6.1. Chemicals and reagents

Most of the chemical reagents used in this study, such as toluene for separation of bio-oil from the solvent, were purchased from Wako Chemicals (Japan).

6.2. Experimental methods

The apparatus for hydrothermal experiments (AKICO Co. Japan) shown in Fig. 4 consists of a batch-type Inconel reactor (about 8.8 cm3 inner volume) and a heating electric furnace. Mechanical stirring of reactor is provided with a cyclic horizontal swing span of 2 cm fixed at a frequency of 60 cycles per minute. The amount of solvent used in each experiment depends on the desired reaction pressure. Only water was used as solvents for liquefaction experiments. Critical temperatures (Tc) and pressures (Pc) for water are Tc = 375°C, Pc = 22.1 MPa, respectively. It took about 15 min to reach the set reaction temperature of 210 to 300°C. The reaction time was varied from 0.5 to 8 h. After the reaction time elapsed, batch reactor was quenched in a water bath for rapid cooling. The degradation products were then separated for analyses. The degradation rate (DR) was then calculated from the amount of resin removed from the sample on the basis of the amount of resin originally present, and reported in %.

Figure 4.

Schematic diagram of the reactor and actual apparatus for solvothermal experiments (Tmax=500oC, Pmax=50MPa).

Biomass samples were loaded into the reactor (8.8 mL) with distilled water at a sample to water ratio of 1:10. The reactor was inserted into the heating chamber preheated at the desired temperature, and then was allowed to react for 1 h. After 1 h had elapsed, the heater was turned off and the reactor was quenched in water at room temperature. After sufficiently cooling the reactor, its content was washed and rinsed with water and toluene. The toluene solution was subjected under vacuum in a rotary evaporator set at T=60°C to remove toluene and obtained the bio-oil for further analyses.

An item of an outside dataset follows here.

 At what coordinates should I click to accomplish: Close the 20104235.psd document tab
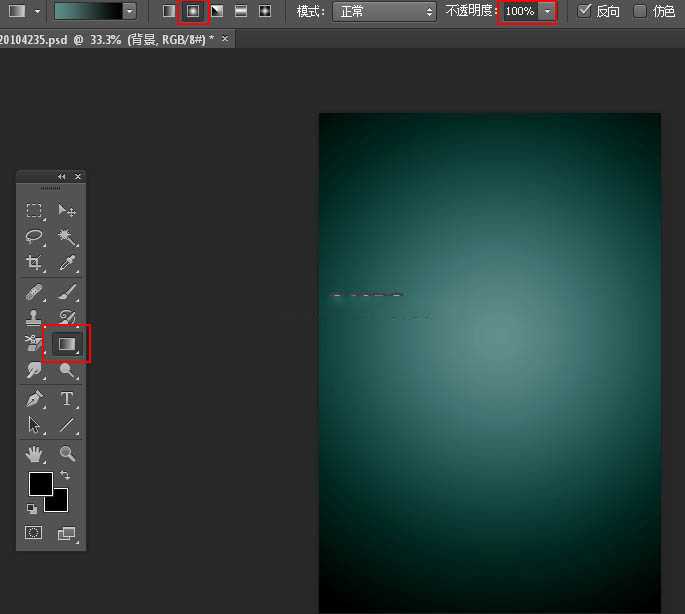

6.3. Gas Chromatography-Mass Spectrometry (GC-MS) analysis

The obtained bio-oil was analyzed by gas chromatography-mass spectrometry (GC-MS, Hewlett Packard-6890 series, Palo Alto, CA), coupled with a mass selective detector (Hewlett Packard-5973). The GC conditions were as follows:

Oven Temperature: 40°C (3 min) 230°C 300°C (3 min), rate = 5°C /min

Injector/Detector Temperature: 250°C, Injection Volume: 0.5 μL

Carrier Gas: Helium (split ratio of 12: 1, flow rate of 24 mL min-1)

Ionizing energy: 70 eV

The compounds corresponding to the peaks appearing in the chromatograms resulting from the GC-MS analyses were identified by comparing the mass spectra of each peak with those stored in the database (the NIST library).

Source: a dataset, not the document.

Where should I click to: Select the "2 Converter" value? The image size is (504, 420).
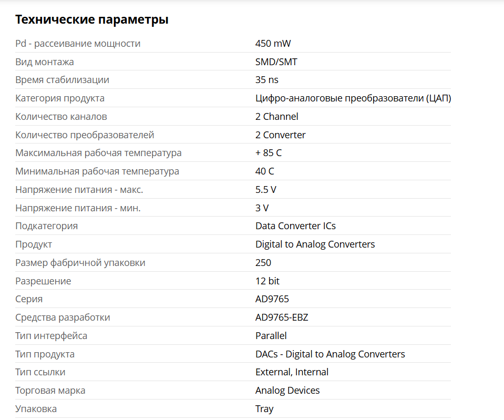tap(280, 135)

6.4. Thermogravimetry-Differential Thermal Analysis (TG-DTA) analysis

To determine the temperature-dependent mass behavior of biomass, thermogravimetry-differential thermal analysis (TG-DTA) was performed using EXSTAR 6000 TG/DTA6300 apparatus (Seiko Instruments. Inc., Japan). The temperature range investigated was from 35 to 500°C at a heating rate of 20°C /min under N2 gas flow.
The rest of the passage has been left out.